Find the explanation below,

We will be receiving the memberwise health stats such as Load average and 
memory consumption. Therefore when we find the fitted curve, we can apply it 
per member and find the curve details. Therefore what we find is a "memberwise 
curve".

Let me know if you have further questions regarding this.

Thanks.

> Introducing "curve fitting" for stat prediction algorithm of Autoscaler
> -----------------------------------------------------------------------
>
>                 Key: STRATOS-1211
>                 URL: https://issues.apache.org/jira/browse/STRATOS-1211
>             Project: Stratos
>          Issue Type: Bug
>          Components: Autoscaler, CEP
>            Reporter: Lahiru Sandaruwan
>              Labels: gsoc2015
>             Fix For: FUTURE
>
>
> This is a summery of a mail sent to Stratos dev under "[Autoscaling] 
> [Improvement] Introducing "curve fitting" for stat prediction algorithm of 
> Autoscaler" subject.
> Current implementation
> Currently CEP calculates average, gradient, and second derivative and send 
> those values to Autoscaler. Then Autoscaler predicts the values using S = u*t 
> + 0.5*a*t*t.
> In this method CEP calculation is not very much accurate as it does not 
> consider all the events when calculating the gradient and second derivative. 
> Therefore the equation we apply doesn't yield the best prediction.
> Proposed Implementation
> CEP's task
> I think best approach is to do "curve fitting"[1] for received event sample 
> in a particular time window.
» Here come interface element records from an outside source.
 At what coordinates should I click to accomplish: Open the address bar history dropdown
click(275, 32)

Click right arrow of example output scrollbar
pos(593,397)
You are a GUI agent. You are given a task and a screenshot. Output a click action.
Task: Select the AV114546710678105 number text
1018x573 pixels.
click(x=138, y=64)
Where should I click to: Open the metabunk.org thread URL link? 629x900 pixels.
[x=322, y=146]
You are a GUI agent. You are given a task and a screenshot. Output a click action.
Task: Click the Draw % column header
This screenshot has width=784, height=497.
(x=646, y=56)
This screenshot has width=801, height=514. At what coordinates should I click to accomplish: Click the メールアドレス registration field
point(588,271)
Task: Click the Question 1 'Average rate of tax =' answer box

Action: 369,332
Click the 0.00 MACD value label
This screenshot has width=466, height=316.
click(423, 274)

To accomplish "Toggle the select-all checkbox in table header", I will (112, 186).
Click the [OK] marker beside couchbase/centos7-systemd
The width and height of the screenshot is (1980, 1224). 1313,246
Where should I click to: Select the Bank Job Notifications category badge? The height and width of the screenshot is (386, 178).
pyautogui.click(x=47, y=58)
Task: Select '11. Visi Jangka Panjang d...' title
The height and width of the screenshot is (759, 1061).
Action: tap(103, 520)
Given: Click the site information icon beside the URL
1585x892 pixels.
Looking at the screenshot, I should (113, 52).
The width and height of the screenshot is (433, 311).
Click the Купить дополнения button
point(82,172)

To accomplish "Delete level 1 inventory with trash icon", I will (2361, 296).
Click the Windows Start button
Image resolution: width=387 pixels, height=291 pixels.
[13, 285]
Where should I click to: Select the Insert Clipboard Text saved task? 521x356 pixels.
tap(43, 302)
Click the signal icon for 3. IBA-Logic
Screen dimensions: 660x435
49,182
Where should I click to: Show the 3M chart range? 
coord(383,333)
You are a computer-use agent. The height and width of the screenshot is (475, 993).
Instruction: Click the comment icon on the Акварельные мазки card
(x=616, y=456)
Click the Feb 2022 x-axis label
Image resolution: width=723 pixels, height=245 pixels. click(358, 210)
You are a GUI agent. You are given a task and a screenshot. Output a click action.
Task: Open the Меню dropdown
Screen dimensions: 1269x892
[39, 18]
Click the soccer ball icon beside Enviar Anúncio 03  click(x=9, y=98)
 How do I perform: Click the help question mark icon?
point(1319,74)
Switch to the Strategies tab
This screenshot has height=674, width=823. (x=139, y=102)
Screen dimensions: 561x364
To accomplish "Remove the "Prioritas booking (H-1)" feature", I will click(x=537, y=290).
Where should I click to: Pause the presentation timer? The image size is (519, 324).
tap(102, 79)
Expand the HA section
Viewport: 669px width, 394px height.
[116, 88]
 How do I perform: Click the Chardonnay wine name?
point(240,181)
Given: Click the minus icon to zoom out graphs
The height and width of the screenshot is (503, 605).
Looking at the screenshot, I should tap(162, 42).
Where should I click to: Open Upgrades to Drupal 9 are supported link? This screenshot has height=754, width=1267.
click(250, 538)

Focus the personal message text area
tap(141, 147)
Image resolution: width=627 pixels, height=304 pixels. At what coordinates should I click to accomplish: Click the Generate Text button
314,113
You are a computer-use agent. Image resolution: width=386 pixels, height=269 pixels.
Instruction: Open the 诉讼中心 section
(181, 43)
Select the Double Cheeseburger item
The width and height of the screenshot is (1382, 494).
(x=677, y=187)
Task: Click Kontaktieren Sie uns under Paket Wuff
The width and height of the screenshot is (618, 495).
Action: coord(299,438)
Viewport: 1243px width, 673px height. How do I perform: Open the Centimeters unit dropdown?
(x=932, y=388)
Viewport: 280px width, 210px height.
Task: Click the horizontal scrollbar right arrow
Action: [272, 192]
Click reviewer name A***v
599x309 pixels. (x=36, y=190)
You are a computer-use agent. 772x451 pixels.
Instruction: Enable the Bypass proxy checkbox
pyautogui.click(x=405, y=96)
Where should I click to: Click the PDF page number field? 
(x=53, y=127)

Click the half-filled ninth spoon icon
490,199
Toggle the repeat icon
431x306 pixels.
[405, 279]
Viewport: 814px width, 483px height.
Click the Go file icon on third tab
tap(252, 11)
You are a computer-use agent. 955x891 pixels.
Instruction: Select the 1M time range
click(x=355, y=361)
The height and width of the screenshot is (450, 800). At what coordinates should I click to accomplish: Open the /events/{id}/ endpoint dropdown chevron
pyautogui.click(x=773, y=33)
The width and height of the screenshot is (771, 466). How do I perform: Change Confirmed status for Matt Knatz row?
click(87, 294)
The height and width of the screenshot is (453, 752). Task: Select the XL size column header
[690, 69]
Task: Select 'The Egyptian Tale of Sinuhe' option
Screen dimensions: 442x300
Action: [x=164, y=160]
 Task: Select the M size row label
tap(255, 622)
Refer "Locally weighted linear regression" 
> section at [2] for more details.
> We would need a second degree polynomial fitter for this, where we can use 
> Apache commons math library for this. Refer the sample at [3], we can run 
> this with any degree. e.g. 2, 3. Just increase the degree to increase the 
> accuracy.
> E.g.
> So if get degree 2 polynomial fitter, we will have an equation like below 
> where value(v) is our statistic value and time(t) is the time of event.
> Equation we get from received events,
> v = a*t*t + b*t + c
> So the solution is,
> Find memberwise curves that fits events received in specific window(say 10 
> minutes) at CEP
> Send the parameters of fitted line(a, b, and c in above equation) with the 
> timestamp of last event(T) in the window, to Autoscaler
> Autoscaler's task
> Autoscaler use v = a*t*t + b*t + c function to predict the value in any 
> timestamp from the last timestamp
> E.g. Say we need to find the value(v) after 1 minute(assuming we carried all 
> the calculations in milliseconds),
> v = a * (T+60000) * (T+60000) + b * (T+60000) + c
> So we have memberwise predictions and we can find clusterwise prediction by 
> averaging all the memberwise values.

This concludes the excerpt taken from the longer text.